Un jour, nous étions sur un énorme contrat, un événement de présentation de vins. Le budget final atteignait 2 000 000 ¥ (340 000 $). Le projet avait été décroché par mon équipe.

Nous étions à la phase de livraison après des mois de travail. Bien que le client était en principe d’accord pour tenir l’événement, à 48 heures du lancement, aucun contrat n’était encore signé. Nous le pressions de s’engager, mais toutes les excuses étaient bonnes pour atermoyer. Pourtant, mes supérieurs ne s’inquiétaient pas de cette absence d’accord formel. Il faut comprendre qu’en Chine, les compagnies n’aiment guère les contrats. Elles peuvent en signer un et tout changer à la dernière minute.

Souvent, vous n’aurez les informations en main qu’à la toute fin. Mais vous prenez le risque, vous y allez…

Ce fut une pression énorme pour mon équipe et pour moi. Le désengagement immédiat planait. Quand, finalement, nous avons reçu le OK une journée et demie avant la date fatidique, tout a été exécuté très vite.

4 — Entretenir son réseau

James Flanagan
28 ans, entrepreneur franco-américain présent en Chine depuis 2006 – gère plusieurs projets dans le secteur de l’événementiel à Beijing 

Il est primordial de comprendre la notion d’évolution des structures et des gens.

Je travaille sur de multiples projets simultanément et peux varier ou alterner les domaines très vite. Parce que l’environnement chinois évolue sans cesse, les partenariats que l’on noue dans le travail changent, car les gens passent d’un bureau à l’autre, d’une firme à l’autre. J’en viens à suivre ces interlocuteurs et à privilégier mon rapport à ces gens plutôt qu’à une firme.

Beaucoup d’expatriés ne prévoient pas de rester ici à long terme, d’où leur difficulté d’établir de solides relations. C’est l’un des écueils auxquels ils se confrontent (l’absence de réseau). Les Chinois le savent et peuvent choisir d’investir dans une relation professionnelle avec des compatriotes plutôt qu’avec des étrangers pour cette raison.

5 — Les règles? Quelles règles?

Sandy Yang 

La législation locale est peu efficace. La suivre à la lettre ralentit le processus de travail, voire l’empêche. Je connais les règles du jeu, mais je fais comme tout le monde, je les contourne.

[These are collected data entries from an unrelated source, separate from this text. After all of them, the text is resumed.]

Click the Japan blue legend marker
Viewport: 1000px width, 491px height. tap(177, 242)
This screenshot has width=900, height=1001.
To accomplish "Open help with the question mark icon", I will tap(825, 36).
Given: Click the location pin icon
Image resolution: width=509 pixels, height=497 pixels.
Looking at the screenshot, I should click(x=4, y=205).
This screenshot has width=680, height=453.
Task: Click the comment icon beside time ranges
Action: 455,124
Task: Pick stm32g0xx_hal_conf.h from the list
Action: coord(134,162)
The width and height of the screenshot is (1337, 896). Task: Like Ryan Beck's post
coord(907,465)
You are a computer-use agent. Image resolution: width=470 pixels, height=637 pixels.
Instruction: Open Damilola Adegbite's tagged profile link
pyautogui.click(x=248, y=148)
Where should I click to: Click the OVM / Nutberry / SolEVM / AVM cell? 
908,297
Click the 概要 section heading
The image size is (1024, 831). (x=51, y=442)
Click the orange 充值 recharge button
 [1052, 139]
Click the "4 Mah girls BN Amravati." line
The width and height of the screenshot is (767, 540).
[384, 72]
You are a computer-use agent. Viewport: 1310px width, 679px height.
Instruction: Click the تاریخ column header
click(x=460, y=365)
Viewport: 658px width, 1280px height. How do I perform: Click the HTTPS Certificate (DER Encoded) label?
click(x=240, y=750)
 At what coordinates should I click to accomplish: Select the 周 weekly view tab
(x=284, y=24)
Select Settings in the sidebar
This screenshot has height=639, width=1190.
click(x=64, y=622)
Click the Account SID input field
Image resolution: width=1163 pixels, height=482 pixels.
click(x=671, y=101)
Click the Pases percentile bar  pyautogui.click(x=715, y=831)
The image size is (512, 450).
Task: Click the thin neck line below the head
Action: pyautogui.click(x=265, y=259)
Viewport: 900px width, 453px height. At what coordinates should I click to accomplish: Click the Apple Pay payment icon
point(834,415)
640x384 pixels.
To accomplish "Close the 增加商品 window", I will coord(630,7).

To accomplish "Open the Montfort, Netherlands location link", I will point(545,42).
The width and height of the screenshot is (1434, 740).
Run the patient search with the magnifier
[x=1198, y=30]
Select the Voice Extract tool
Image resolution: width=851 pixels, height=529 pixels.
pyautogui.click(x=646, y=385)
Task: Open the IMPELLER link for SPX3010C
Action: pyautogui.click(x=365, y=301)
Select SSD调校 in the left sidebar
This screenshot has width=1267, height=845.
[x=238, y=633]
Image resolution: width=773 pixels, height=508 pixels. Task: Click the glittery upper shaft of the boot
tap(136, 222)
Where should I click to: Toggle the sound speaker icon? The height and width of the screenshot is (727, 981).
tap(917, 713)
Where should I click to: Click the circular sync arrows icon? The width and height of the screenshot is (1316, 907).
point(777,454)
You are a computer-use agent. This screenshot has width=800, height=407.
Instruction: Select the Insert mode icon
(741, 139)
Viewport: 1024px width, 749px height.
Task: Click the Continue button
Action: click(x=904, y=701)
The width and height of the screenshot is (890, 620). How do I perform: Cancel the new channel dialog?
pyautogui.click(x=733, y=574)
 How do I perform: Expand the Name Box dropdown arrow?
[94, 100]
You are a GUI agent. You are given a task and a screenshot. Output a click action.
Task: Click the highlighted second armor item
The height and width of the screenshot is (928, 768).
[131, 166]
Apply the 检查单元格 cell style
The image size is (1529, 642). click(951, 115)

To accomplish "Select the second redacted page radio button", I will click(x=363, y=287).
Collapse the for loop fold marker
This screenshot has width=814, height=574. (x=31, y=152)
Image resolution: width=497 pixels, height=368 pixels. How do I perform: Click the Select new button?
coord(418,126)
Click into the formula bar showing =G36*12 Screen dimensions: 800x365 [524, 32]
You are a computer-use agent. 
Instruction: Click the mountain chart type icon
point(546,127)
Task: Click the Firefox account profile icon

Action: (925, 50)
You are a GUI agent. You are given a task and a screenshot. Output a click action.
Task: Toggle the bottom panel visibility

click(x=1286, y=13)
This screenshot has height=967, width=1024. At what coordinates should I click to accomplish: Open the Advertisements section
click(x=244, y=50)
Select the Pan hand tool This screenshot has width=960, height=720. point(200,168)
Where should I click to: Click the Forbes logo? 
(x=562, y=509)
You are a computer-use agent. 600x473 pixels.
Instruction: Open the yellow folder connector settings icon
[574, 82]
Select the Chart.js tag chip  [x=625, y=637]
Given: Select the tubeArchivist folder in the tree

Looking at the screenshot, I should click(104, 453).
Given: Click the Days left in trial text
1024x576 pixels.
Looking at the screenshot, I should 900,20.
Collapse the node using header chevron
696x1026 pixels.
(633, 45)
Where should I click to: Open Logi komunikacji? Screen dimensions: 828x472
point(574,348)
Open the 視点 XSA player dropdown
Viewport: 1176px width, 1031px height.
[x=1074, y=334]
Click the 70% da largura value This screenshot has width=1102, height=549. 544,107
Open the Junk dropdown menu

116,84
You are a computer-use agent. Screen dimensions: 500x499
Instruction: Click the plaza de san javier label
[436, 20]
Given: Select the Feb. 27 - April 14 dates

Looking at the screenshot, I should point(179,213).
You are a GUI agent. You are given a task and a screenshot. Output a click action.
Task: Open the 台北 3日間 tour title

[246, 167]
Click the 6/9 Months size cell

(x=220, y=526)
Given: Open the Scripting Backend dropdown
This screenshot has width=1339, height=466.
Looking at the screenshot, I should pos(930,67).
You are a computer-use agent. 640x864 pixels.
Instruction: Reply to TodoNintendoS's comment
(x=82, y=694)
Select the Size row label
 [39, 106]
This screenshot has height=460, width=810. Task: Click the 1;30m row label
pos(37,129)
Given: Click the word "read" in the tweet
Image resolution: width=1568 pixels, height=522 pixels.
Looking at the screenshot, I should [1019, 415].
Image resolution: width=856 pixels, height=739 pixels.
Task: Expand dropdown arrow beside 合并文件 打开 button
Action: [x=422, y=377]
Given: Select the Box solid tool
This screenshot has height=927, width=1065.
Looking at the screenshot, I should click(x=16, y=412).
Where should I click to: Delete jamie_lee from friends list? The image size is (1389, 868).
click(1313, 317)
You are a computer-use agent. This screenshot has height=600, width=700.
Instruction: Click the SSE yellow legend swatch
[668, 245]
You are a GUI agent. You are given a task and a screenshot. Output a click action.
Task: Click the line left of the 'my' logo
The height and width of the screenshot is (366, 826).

Pour certaines campagnes marketing, on organise des loteries avec des prix à gagner. Selon la loi, la valeur de ces prix doit être limitée à 5 000 ¥ (850 $). Pourtant, on voit des compagnies mettre en jeu des prix en cadeaux qui dépassent ce plafond.

Tout le monde trouve un moyen de passer outre à cet interdit. Par exemple, on dissimule la vraie valeur des prix de façon outrancière. Nous avons «transgressé» la loi à plusieurs reprises dans le but de promouvoir nos services chez Hilton. Je dois dire que je n’ai jamais vraiment bien compris cette loi… que personne ne respecte!

6 — Subir la confusion… et récolter la compassion

Julie Bertoni
33 ans, journaliste américaine, anciennement éditrice au Global Times, un quotidien anglophone chinois – en poste deux ans à Beijing et de retour aux É.-U. depuis mai 2013 

L’atmosphère de travail est moins rigide en Chine. Les politiques établies au Global Times étaient fantaisistes. En salle de rédaction, cela se traduisait par un échéancier décousu et un style éditorial qui changeait tout le temps. Des règles étaient soudainement créées, puis oubliées.

Mais cette inconsistance, cette souplesse avaient de bons côtés : il y a en Chine un climat de compassion inconnu en Amérique du Nord. Au début de 2012, ma mère était mourante. Il ne lui restait que quelques semaines à vivre. J’ai dû quitter Beijing pour trois mois et mon poste fut maintenu pendant mon absence. Une compagnie américaine m’aurait remplacée. J’en ai été vraiment reconnaissante envers mes employeurs à mon retour.